The Basic Elements of This Proposal
- Pooling of risk. This plan employs a basic principle of insurance: Spread out risk by pooling three to five age-designated risk pools in the U.S. population in the annual cost of healthcare for that age category, to determine the per capita cost for every individual in that age group.
- Healthcare coverage borne by the individual rather than the employer. In this way when a person leaves an employer he or she would not lose coverage and would be able to keep the same health providers. This would maintain “portability,” consistent quality of care, and a long-term doctor-patient relationship throughout a person’s lifetime. This proposal would provide to the individual the same kind of tax deduction for health coverage now received by employers. It would also solve the problem of penalizing employers who are ethically unable to comply with demands to fund certain practices.
- Universal coverage with no exclusions. No individual could be excluded from healthcare coverage because of prior medical conditions or inability to pay.
- Allow every citizen an option to purchase from competing private health insurers a nationally standardized insurance package covering all healthcare-related expenses, with policies available for three to five age categories. For those individuals and families with insufficient income to purchase health coverage, provide vouchers.
- To eliminate all mandates, permit any citizen or family to purchase (with tax-deductible dollars or supplemental vouchers) either catastrophic health coverage, or, for those with a minimum level of savings, self-insurance through a health savings account (HSA). To eliminate the “free rider” problem, allow for reduction of a citizen’s Capital Homestead earnings above a reasonable amount for living expenses.
- Keep dollars for healthcare in the pockets of individuals and their families.
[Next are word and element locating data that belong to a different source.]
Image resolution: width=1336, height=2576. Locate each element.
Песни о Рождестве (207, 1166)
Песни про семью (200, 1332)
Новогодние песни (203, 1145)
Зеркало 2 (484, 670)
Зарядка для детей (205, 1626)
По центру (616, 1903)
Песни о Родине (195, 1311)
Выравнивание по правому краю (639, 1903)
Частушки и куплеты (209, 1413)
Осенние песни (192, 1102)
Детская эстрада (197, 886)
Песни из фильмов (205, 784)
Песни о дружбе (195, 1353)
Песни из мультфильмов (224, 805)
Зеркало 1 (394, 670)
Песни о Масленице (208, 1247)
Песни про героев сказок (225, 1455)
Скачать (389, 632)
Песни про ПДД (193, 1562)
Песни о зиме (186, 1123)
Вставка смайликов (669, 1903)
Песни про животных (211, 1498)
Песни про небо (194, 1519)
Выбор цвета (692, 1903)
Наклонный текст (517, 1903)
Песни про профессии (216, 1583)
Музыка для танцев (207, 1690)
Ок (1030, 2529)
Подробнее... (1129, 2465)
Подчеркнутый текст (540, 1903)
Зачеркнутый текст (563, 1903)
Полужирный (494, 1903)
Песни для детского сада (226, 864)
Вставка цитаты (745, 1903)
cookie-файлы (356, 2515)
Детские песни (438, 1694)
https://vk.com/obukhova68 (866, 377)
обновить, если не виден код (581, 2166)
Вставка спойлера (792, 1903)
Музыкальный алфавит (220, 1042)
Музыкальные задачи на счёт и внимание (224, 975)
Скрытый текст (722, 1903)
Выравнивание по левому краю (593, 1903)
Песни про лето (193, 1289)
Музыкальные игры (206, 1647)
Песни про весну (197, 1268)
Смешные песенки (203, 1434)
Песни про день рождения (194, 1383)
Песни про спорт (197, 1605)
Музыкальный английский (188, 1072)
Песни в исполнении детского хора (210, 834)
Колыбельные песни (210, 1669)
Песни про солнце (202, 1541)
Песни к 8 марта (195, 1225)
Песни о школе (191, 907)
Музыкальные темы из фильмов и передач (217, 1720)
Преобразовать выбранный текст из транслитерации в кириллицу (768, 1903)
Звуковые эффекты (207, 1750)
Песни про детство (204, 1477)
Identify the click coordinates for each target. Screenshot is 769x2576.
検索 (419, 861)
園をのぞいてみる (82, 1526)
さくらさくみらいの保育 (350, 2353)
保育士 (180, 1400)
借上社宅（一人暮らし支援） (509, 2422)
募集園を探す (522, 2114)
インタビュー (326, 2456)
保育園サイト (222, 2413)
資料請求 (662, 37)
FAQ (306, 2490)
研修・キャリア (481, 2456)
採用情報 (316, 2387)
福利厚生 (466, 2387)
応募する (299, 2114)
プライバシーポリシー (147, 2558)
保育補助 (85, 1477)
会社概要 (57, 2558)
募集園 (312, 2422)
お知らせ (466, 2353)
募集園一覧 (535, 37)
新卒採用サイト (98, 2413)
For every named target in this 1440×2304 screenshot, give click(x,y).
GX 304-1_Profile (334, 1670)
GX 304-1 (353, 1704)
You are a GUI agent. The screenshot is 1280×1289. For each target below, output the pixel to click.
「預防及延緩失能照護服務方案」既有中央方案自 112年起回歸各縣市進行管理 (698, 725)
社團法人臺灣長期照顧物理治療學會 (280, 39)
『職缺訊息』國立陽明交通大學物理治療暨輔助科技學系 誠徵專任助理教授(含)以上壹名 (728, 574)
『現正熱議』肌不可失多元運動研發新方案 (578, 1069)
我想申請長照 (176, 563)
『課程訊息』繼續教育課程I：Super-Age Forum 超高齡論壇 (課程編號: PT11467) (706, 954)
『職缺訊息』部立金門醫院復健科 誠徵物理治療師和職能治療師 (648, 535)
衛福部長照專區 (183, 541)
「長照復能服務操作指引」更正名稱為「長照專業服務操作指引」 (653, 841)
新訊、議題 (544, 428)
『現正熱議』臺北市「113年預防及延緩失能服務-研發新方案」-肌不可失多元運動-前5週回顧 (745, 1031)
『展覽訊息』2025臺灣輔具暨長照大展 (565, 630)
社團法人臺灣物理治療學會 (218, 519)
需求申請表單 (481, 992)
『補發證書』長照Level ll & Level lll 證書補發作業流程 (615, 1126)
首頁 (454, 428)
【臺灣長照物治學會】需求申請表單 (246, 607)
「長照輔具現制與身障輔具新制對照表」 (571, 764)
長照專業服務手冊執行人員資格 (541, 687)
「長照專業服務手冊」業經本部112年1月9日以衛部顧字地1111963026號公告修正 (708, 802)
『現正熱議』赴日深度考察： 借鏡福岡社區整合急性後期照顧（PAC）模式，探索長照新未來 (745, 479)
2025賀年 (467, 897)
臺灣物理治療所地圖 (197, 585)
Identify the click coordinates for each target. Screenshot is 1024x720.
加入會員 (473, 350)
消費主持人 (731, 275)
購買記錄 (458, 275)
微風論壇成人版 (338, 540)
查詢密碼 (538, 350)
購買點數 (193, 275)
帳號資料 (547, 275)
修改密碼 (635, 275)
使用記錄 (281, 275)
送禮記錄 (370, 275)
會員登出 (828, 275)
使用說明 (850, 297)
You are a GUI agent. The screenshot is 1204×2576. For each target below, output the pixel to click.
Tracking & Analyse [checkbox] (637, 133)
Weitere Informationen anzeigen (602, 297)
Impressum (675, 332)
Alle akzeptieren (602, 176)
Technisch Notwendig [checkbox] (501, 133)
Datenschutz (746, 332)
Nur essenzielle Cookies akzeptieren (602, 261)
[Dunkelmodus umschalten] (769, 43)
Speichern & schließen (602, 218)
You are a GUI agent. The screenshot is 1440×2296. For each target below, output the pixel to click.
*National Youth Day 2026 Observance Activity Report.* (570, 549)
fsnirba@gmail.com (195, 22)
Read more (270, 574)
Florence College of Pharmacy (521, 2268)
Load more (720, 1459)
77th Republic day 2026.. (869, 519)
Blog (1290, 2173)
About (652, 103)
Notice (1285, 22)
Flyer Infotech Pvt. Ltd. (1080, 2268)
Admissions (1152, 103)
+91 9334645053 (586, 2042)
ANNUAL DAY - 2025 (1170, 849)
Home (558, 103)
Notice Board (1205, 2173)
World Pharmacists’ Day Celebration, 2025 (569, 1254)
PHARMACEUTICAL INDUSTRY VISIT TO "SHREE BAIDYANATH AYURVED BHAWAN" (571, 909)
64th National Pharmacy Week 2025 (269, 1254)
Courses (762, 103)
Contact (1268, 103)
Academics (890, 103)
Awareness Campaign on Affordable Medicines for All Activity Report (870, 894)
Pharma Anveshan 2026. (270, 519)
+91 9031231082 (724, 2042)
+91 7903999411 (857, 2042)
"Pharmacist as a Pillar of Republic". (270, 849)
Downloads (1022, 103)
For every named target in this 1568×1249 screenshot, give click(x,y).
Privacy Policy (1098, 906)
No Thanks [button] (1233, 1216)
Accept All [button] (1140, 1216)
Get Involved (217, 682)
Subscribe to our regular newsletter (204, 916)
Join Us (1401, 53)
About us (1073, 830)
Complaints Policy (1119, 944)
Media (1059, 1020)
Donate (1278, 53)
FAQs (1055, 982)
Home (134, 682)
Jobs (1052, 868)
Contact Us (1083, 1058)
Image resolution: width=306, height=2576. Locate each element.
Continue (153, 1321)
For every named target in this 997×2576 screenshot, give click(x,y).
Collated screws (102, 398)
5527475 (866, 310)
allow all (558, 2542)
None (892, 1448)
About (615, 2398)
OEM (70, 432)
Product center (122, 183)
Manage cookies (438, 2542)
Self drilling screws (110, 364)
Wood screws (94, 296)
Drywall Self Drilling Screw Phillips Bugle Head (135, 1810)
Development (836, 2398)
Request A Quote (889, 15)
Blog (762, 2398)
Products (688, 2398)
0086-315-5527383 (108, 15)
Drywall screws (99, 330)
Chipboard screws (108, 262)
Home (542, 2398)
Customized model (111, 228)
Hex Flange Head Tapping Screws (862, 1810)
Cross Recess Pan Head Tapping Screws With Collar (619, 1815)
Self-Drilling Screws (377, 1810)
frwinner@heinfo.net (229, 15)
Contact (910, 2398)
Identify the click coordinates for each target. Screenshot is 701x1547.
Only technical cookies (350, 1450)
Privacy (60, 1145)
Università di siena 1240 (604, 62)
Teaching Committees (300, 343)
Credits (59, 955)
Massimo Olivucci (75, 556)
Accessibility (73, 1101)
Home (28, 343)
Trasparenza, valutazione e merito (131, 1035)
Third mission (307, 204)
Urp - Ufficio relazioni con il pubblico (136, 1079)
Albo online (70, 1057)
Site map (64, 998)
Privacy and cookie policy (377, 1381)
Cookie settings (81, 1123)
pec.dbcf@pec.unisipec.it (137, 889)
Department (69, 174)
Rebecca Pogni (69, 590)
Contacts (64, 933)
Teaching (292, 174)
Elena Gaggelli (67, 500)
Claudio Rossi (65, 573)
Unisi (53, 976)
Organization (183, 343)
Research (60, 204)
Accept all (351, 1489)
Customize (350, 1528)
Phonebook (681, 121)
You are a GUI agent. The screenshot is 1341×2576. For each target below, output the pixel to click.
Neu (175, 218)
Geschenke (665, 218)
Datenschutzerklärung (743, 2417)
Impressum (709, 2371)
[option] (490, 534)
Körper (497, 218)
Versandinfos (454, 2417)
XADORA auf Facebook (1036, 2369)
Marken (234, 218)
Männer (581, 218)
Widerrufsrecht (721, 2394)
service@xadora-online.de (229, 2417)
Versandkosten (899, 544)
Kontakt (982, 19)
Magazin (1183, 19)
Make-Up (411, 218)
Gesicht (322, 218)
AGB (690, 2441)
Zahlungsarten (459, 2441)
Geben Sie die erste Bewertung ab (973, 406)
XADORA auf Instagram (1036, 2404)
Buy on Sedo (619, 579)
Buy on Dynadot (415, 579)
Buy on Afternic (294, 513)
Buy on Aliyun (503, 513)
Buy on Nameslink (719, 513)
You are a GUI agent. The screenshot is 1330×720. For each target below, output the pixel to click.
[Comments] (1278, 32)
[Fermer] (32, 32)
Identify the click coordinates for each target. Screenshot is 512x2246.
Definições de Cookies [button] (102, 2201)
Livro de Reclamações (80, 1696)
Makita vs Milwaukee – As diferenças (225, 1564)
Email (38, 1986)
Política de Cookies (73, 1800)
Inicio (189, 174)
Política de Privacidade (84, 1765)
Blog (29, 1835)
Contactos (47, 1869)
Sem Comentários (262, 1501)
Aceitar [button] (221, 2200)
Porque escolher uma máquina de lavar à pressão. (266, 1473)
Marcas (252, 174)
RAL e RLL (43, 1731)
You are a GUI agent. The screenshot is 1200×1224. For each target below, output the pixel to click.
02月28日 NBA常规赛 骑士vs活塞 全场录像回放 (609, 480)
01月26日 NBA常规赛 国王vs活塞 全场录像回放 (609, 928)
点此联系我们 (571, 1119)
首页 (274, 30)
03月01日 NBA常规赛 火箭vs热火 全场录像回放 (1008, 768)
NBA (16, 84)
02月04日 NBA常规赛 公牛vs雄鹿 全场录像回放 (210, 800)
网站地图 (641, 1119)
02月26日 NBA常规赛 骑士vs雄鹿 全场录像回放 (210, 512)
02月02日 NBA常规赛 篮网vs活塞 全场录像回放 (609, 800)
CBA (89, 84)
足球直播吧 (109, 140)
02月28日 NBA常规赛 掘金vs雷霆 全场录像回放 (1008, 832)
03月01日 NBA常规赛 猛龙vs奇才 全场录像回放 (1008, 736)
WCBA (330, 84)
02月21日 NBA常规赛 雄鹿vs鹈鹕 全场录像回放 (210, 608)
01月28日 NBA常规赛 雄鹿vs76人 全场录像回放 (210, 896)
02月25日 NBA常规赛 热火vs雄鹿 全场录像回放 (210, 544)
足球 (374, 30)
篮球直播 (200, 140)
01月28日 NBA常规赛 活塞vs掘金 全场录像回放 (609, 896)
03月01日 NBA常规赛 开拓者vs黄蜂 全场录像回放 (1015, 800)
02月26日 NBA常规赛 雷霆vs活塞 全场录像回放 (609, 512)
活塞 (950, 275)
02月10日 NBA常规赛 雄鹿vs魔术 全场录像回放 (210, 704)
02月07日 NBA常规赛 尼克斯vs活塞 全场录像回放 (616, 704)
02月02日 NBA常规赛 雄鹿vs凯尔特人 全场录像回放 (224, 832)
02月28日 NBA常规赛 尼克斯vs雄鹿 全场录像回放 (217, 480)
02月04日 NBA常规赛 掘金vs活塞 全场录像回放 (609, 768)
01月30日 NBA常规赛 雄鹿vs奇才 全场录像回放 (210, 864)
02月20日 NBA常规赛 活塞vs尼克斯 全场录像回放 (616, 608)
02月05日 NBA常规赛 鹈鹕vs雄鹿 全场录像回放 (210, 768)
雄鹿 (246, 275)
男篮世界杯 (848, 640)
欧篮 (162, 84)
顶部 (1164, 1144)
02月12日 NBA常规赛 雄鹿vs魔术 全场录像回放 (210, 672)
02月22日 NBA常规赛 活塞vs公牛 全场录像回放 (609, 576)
Provide tax exemptions that enable citizens to choose and pay for their own healthcare providers, rather than having the government tax citizens and put the control over health services in the hands of government bureaucrats and health insurance administrators. This would be done through a generous personal tax exemption (covering health insurance costs and other essential needs), and deferrals to allow citizens to accumulate a viable estate of income-generating capital assets.
- Simplify today’s overly complex and unfair tax system by substituting a single rate tax on non-exempt personal incomes from all sources, while 1) paying from general revenues all entitlements and other government spending at present levels, 2) eliminating the payroll tax on workers and employers, 3) making dividend payouts deductible to corporations, and 4) balancing the budget. Under the reforms proposed here, a “typical” family of two adults and two children would pay no tax of any kind until aggregate income exceeded $100,000 ($30,000 of exempt incomes per adult and $20,000 per dependent). Such a family would pay an estimated single rate of approximately 48% over every dollar earned when aggregate income exceeded $100,000. The estimated 48% rate would apply to all incomes — whether from wages, dividends, capital gains, etc. This is less than what dividend and capital gains income would be taxed currently under the “double (sometimes triple) tax” of up to 50% (35% corporate tax rate plus 15% on dividends and capital gains).
In contrast to the present system, a single tax covering incomes from dividends, interest, rents, and inflation-indexed capital gains would enable the over-burdened Medicare and Social Security systems and other Federal entitlements to be funded out of general revenues. The single tax rate would drop significantly with a broadening of the tax base, as all citizens begin to receive substantial dividend incomes through their Capital Homestead accounts and as entitlements (constituting two-thirds of the current government budget) can be radically reduced after keeping all current promises to support the spending needs of poor and middle-class citizens.